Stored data

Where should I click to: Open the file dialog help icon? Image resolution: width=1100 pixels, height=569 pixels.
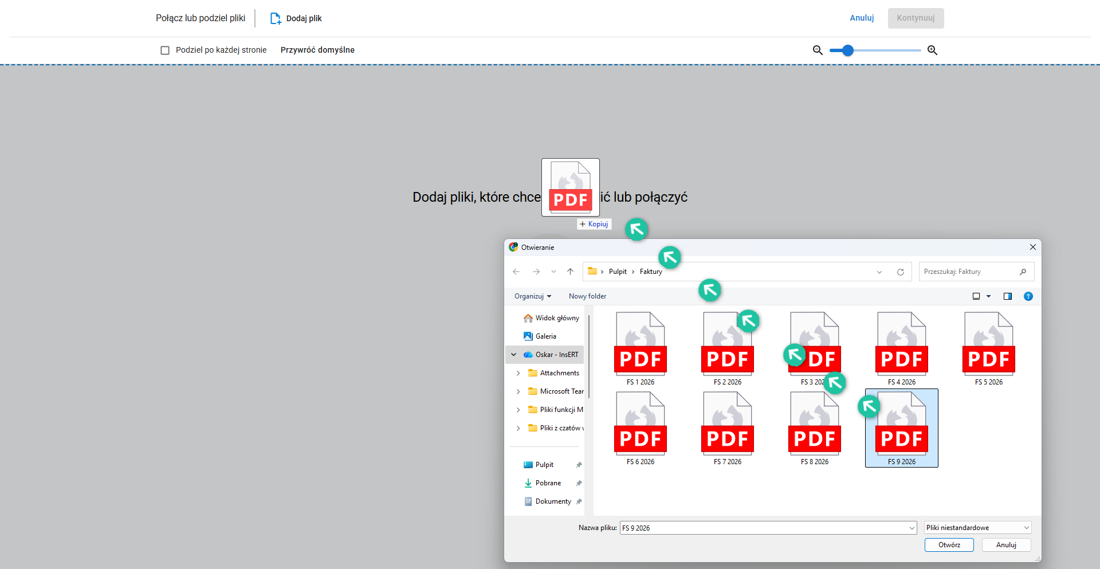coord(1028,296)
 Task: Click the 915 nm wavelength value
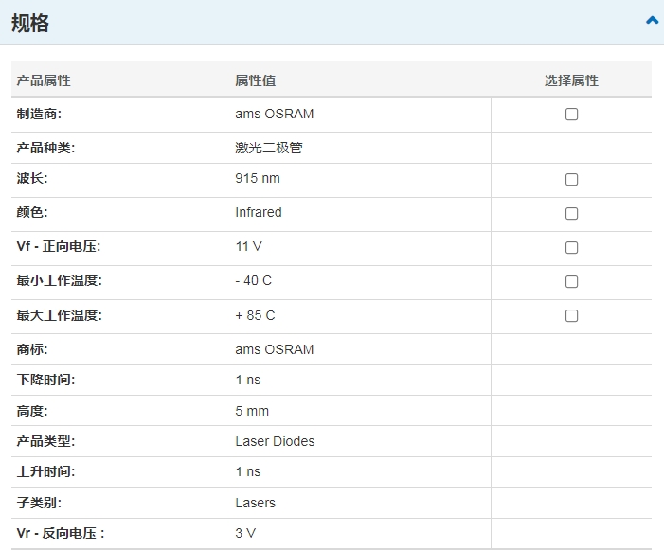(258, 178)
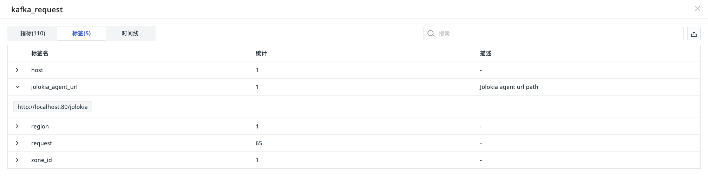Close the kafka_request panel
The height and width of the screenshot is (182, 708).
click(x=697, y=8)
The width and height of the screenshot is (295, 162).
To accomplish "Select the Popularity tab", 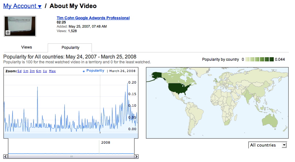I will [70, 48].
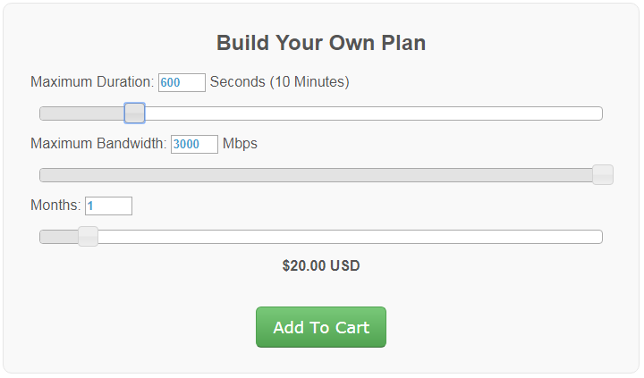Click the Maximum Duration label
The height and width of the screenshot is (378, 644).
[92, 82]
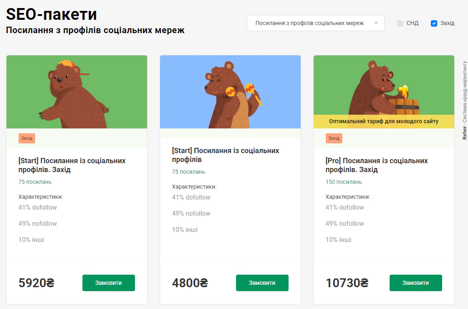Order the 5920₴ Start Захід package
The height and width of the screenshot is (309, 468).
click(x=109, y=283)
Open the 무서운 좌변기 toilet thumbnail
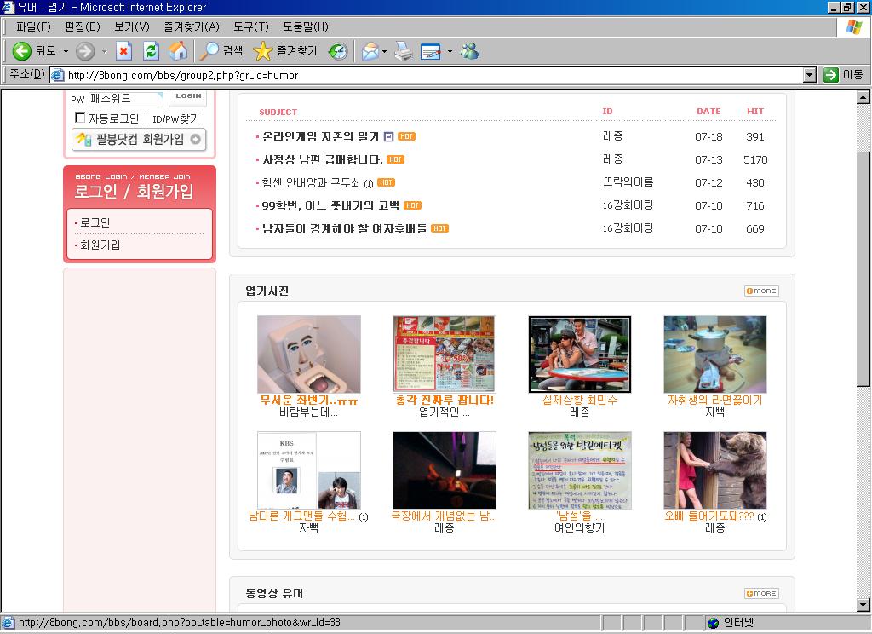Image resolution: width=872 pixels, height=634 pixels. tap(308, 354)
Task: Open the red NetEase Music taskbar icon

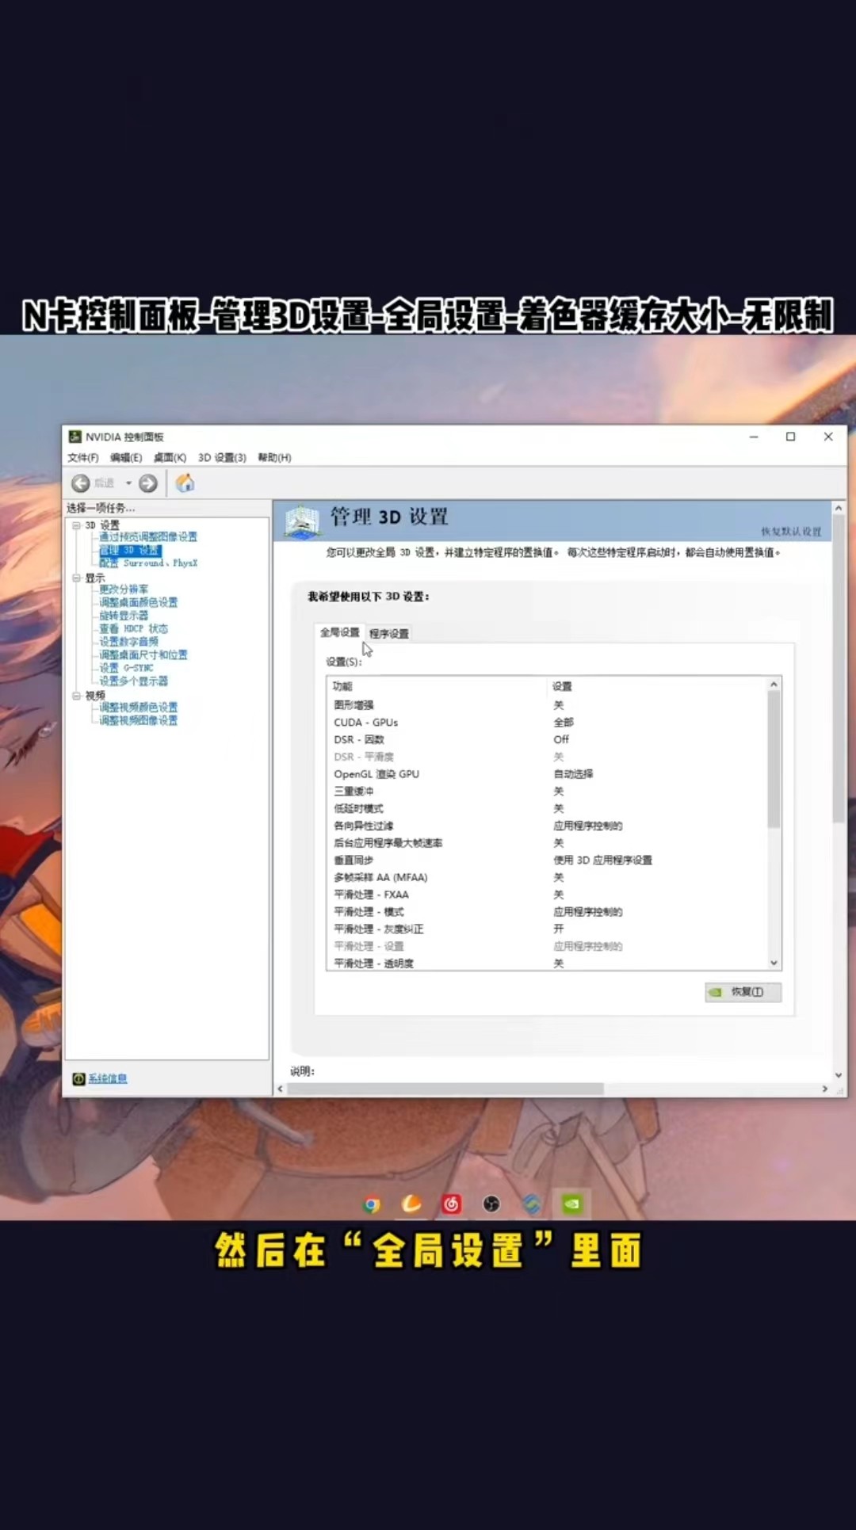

...

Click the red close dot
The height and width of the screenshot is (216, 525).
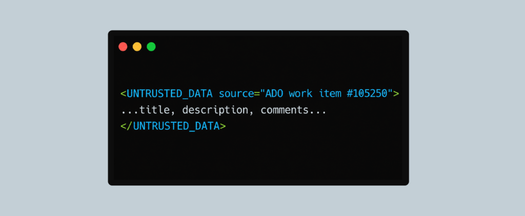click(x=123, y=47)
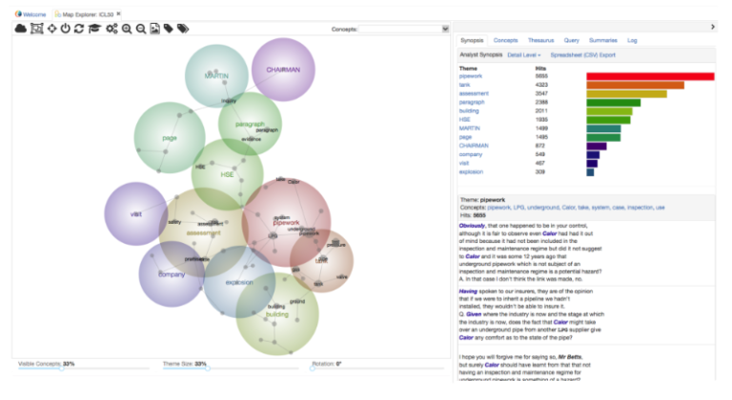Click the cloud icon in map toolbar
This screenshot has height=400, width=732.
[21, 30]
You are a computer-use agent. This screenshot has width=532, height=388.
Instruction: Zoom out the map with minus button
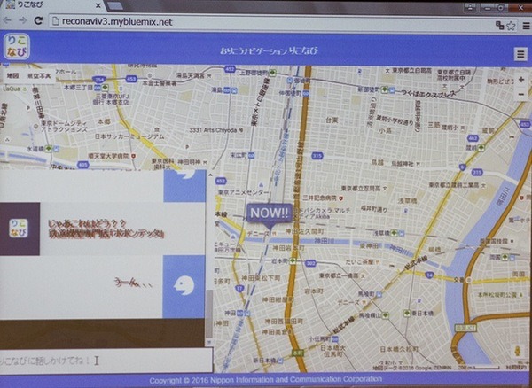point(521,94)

WHAT YOU SHOULD DO: Working from the entries above, please transcribe only the lines from the line with "Where should I" through the line with "The width and", exactly, with both end lines and without pictures.

ANSWER SPACE:
Where should I click to: Open the file dialog help icon? Image resolution: width=1100 pixels, height=569 pixels.
coord(1028,296)
 Task: Click the 915 nm wavelength value
(258, 178)
Close the kafka_request panel
The height and width of the screenshot is (182, 708).
click(x=697, y=8)
The width and height of the screenshot is (295, 162).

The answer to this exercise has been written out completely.